• [Page extract]
-- start --
November marks the conclusion of this year’s growing season. By now your planting, soil preparation, and upgrades to your landscape and gardens should be completed. There are several tasks remaining that you should complete now before winter arrives.

With the arrival of cooler weather and reduced hours of sunlight, much of your landscape has now become dormant. Deciduous trees have lost their leaves and your flowering plants and bushes have stopped blooming. Now it is time to begin pruning away dead and entangled branches and flowers as well as unwanted “suckers” around stems and tree trunks. Once leaves have fallen, you can, if necessary, reshape tree and bush canopies. By opening up by pruning off dead, damaged or unwanted limbs and branches, you will encourage proper airflow and increased sunlight during the winter months promoting better growth in the Spring. Palm trees, however, should NOT be pruned anymore this season since the fronds protect the center of the trees (where new growth takes place) from strong winds and cold temperatures. For smaller palms, wrap the top portion with burlap to protect them from frost and wind damage.
-- end --
• [Information supplied]
-- start --
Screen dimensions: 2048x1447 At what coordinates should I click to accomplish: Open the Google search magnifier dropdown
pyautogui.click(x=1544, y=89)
-- end --
-- start --
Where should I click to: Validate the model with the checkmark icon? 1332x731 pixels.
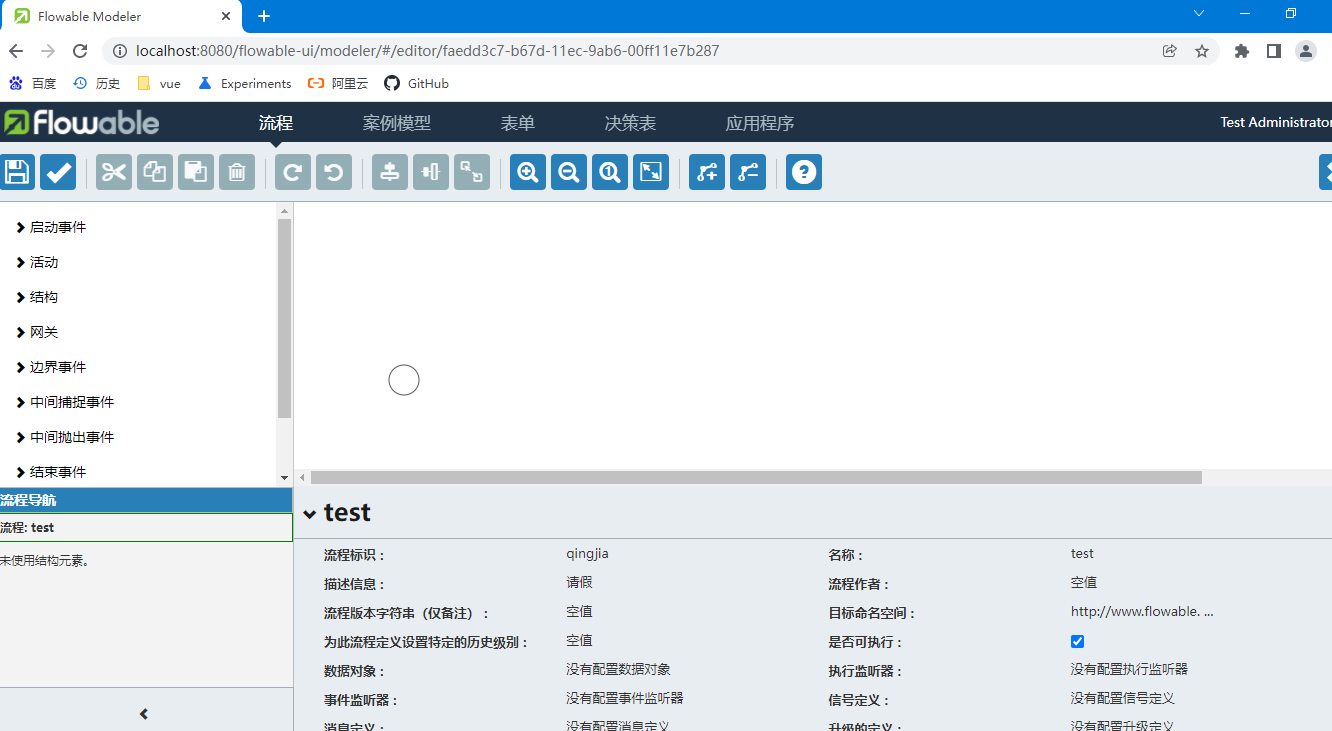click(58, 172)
-- end --
• [Goal 1]
Translate this sentence from the November garden-care text into Spanish: "Deciduous trees have lost their leaves and your flowering plants and bushes have stopped blooming."
• [Goal 2]
Resume the November garden-care text, picking up after its final sentence.

• [Exercise response 1]
Los árboles de hoja caduca han perdido sus hojas y sus plantas y arbustos con flores han dejado de florecer.

• [Exercise response 2]
Plants such as roses and lantanas should be heavily pruned once flowering has completely stopped. This ongoing task may even continue into early December! Prune rose bushes leaving only 1/3 of the stems remaining. The more you prune now, the more robust will be the growth in the Spring. Remember that pruned flowering bushes will initially require more time in the Spring to start flowering again.

Succulents can continue to be pruned anytime throughout the year. They should, however, not be given any additional irrigation from mid-November through early February. The root systems of succulents “shut down” during winter dormancy. Water will accumulate around their roots and will not be absorbed. This will lead to root rot and plant death!

Finally, remove dead leaves and debris from around plants. This will prevent moisture and “organic matter” buildup that encourages insect and rodent infestation. You should also apply insecticides around the perimeter of your house to keep these “unwanted visitors” outdoors as colder weather arrives.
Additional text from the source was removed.